Avigdor Liberman, leader of the right-wing Yisrael Beiteinu party, called the failure to mandate ultra-Orthodox conscription “a devastating blow to the security and future of the State of Israel.” Yair Golan, leader of the opposition Democrats party and a retired senior IDF officer, went further, accusing the government of “selling out the country’s security simply to preserve ultra-Orthodox draft evasion. This is simply a betrayal of our soldiers,” Golan said.
The ongoing manpower crisis has also amplified a separate contentious debate over the recruitment of women into combat units. During his testimony to the Knesset committee, Zamir pushed back against opposition from religious leaders, reaffirming the IDF’s commitment to recruiting women for combat roles. “Women are an inseparable part of the IDF’s strength,” he stated.
Last month, leading religious-Zionist rabbis issued a formal warning that continued recruitment of women into mixed-gender combat units would drive members of their communities to refuse military service. “Under no circumstances can we allow our male and female students to serve in mixed-gender frameworks that place them in impossible situations,” one rabbi declared during an emergency conference of religious-Zionist leaders. A second rabbi added: “We will not serve in a field unit in a setting where there is mixing with women.”
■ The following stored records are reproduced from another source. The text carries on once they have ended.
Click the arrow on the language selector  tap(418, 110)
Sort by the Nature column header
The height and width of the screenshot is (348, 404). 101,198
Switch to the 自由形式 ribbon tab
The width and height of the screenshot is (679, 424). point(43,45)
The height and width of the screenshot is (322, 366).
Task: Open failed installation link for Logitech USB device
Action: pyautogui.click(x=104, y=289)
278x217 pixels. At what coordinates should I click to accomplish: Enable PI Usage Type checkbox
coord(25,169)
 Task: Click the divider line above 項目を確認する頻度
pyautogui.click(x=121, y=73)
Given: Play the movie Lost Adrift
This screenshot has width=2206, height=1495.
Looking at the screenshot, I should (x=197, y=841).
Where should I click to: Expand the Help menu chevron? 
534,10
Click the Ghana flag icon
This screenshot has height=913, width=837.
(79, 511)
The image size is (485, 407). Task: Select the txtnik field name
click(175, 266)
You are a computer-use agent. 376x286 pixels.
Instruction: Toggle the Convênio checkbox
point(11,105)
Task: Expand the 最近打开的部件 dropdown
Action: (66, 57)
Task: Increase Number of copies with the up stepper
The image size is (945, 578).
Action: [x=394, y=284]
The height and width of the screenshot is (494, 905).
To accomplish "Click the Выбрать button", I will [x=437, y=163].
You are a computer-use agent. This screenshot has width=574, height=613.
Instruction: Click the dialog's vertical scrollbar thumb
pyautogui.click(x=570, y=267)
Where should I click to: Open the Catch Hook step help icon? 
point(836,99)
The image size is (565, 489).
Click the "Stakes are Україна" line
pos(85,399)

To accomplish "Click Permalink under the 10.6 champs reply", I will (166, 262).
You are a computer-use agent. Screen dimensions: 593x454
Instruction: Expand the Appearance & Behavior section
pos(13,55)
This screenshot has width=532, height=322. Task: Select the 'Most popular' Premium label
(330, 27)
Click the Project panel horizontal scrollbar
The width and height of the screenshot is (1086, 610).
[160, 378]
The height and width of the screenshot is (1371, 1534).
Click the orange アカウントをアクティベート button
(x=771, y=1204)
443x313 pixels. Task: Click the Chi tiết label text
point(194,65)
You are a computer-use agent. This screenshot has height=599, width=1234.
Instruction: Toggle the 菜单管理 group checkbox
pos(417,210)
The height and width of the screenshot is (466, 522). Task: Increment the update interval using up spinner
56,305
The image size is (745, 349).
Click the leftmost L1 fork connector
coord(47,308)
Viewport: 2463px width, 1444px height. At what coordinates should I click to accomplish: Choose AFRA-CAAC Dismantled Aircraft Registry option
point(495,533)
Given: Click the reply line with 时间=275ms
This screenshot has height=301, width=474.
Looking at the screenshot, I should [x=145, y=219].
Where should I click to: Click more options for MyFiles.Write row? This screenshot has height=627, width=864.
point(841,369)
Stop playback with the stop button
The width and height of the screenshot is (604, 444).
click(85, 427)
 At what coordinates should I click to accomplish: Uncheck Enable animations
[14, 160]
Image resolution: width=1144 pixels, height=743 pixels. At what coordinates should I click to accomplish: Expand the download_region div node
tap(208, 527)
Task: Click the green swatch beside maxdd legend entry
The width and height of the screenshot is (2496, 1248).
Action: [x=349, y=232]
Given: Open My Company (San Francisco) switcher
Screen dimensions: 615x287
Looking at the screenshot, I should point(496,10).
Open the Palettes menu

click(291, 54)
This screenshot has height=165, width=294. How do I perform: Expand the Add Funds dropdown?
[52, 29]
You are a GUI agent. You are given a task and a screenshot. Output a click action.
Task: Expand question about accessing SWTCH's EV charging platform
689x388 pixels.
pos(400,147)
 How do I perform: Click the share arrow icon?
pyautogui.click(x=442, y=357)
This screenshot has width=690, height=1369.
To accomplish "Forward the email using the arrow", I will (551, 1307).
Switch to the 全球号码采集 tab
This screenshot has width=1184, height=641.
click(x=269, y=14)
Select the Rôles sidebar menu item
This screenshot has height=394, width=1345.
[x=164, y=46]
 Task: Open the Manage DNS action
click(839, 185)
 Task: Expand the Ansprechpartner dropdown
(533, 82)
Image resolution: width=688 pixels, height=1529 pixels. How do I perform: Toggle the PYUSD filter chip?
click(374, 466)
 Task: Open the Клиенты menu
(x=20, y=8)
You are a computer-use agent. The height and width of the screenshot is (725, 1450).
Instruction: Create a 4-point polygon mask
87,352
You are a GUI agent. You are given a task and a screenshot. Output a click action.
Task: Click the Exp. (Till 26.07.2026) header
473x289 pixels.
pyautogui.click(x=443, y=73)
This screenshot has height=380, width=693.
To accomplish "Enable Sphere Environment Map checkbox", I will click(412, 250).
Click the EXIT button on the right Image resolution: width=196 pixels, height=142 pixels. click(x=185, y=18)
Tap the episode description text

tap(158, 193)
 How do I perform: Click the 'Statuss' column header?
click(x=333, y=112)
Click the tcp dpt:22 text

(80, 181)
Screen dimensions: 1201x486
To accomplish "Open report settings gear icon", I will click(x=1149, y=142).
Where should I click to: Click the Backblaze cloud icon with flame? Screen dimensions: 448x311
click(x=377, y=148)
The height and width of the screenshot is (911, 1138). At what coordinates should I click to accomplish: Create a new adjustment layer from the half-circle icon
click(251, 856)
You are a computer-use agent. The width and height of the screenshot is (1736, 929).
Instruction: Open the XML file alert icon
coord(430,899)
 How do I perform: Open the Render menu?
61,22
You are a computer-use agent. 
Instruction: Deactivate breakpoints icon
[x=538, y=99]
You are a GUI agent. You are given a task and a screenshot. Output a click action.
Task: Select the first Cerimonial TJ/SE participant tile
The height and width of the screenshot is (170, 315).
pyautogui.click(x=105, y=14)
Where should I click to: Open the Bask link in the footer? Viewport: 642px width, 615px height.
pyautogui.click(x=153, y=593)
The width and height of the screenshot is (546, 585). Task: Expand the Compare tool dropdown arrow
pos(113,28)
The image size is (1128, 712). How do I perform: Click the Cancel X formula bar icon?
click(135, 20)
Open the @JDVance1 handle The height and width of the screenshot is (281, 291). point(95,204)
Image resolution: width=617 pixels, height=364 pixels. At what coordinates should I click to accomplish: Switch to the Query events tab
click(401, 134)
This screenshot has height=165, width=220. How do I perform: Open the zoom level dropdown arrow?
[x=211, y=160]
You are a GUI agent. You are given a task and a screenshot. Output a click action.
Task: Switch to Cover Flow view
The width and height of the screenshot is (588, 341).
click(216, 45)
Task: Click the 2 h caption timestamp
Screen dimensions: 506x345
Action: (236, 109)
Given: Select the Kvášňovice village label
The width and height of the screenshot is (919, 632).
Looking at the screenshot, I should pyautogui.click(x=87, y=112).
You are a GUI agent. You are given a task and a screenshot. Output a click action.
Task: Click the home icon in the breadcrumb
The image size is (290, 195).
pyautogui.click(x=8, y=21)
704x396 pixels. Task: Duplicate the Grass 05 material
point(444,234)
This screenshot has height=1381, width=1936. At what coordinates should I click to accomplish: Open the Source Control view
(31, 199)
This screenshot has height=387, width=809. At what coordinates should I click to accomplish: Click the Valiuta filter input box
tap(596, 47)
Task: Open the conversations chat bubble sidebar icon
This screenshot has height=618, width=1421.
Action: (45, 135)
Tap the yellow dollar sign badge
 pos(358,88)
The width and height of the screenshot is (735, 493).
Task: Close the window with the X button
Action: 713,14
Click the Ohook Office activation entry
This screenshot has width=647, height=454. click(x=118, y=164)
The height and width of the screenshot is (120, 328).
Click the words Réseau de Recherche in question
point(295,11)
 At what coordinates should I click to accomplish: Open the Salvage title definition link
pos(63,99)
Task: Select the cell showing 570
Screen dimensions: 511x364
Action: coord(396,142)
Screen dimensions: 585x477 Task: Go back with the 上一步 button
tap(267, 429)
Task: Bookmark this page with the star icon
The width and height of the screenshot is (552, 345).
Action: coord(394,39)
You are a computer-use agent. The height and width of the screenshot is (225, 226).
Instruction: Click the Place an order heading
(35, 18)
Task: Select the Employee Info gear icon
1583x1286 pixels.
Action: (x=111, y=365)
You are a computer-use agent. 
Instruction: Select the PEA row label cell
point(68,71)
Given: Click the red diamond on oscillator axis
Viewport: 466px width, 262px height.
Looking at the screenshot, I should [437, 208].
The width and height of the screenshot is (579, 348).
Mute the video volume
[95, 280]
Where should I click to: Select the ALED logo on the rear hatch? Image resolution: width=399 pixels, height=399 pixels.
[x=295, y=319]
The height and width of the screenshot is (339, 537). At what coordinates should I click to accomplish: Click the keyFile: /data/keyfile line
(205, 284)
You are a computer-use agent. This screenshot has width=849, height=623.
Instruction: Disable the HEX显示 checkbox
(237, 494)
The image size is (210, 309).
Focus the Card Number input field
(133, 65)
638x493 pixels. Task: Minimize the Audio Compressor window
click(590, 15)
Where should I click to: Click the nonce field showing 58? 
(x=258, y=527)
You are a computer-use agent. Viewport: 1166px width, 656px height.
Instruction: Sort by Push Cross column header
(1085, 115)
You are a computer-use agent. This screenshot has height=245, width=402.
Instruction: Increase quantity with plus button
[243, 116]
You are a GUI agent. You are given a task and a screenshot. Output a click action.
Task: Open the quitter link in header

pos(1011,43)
Days after that conference, Israel’s public broadcaster Kan 11 reported that three religious Israeli soldiers had already refused to report for duty at a northern Israel military base after a female service member was assigned to the same post, marking the first public case of protest-related refusal tied to the mixed-gender debate.
With the Netanyahu government deadlocked on passing new conscription legislation, Israeli security analysts and researchers have floated a series of unorthodox alternative proposals to address the IDF’s critical manpower shortage. In February, two researchers at the Jerusalem Institute for Strategy and Security, a prominent right-leaning security think tank, proposed the creation of a foreign legion modeled on the longstanding unit operated by the French military. The researchers argued that increasing recruitment from global Jewish diaspora communities would not meet the IDF’s current needs, and instead called for allowing “the enlistment of non-citizen volunteers” to build a new auxiliary fighting force. While the pair acknowledged that the proposal “will likely make many Israelis uncomfortable,” their report argued that “there is no compelling reason to forgo the assistance of foreign volunteers in advancing the Zionist project.”